Por: Iván Peña Ropaín.
La fiesta que se desea ver siempre en las tribunas del estadio Metropolitano Roberto Meléndez, independientemente del resultado: llena de paz, alegría y con los colores rojo y blanco cubriendo el cielo barranquillero, se vivió antes, durante y después del compromiso en el que Junior de Barranquilla venció 1-0 al América de Cali por la fecha 1 del grupo B de las semifinales de la Liga Betplay-II.
Desde las afueras del Coloso de la Ciudadela, cuando varios hinchas encendieron bengalas, el jolgorio empezó a destilarse con miras a este compromiso, observándose luego al interior del escenario futbolero una neblina no causada por temas climatológicos, sino por extintores con los colores rojiblanco accionados por miembros de las ‘barras’ del Tiburón.
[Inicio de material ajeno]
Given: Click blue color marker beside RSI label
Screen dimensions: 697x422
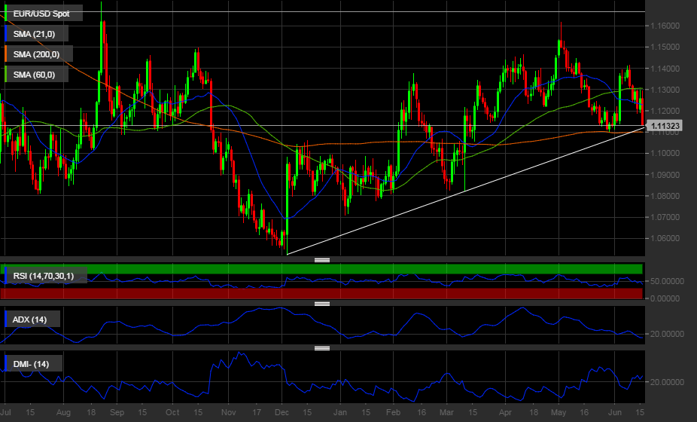Looking at the screenshot, I should 7,276.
Además de ello, las banderas, cánticos a todo pulmón de los junioristas y el sabor a Carnaval de Barranquilla que le puso su majestad Tatiana Angulo Fernández De Castro, se complementaron con una noche en la que se sufrió más de la cuenta por las varias opciones de empate que tuvo el rival y las que evitó el portero Jefersson Martínez, pero la que se selló majestuosamente con la victoria del conjunto ‘quillero’.